Omitting the pictures, restate all of the entries below exactly.
======== RECORDS FOR THE TASK
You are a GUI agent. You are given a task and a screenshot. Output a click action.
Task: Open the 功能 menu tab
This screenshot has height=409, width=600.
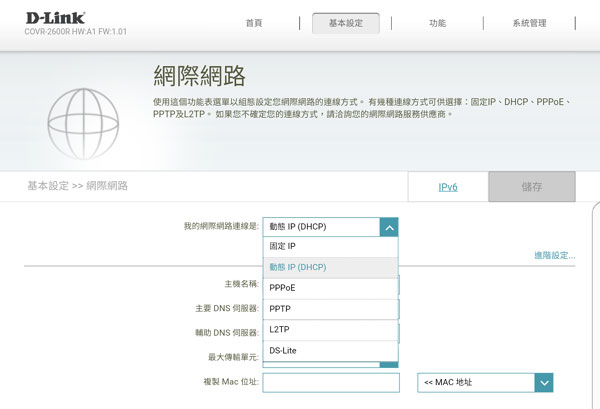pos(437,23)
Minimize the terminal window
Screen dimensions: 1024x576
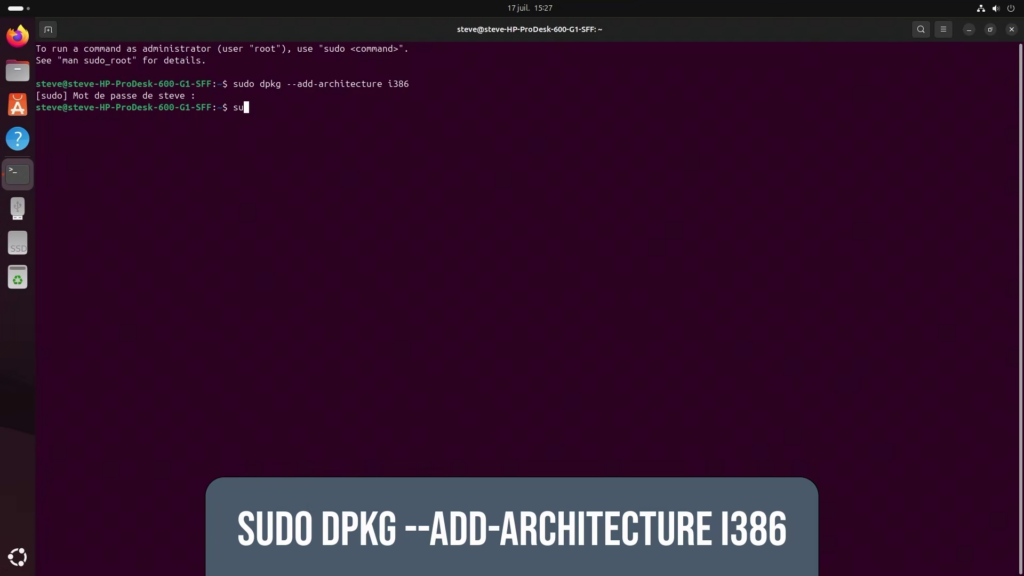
================
WORKED SOLUTION ::
You are a GUI agent. You are given a task and a screenshot. Output a click action.
Task: Open the 功能 menu tab
This screenshot has height=409, width=600.
pos(437,23)
Minimize the terminal window
Screen dimensions: 1024x576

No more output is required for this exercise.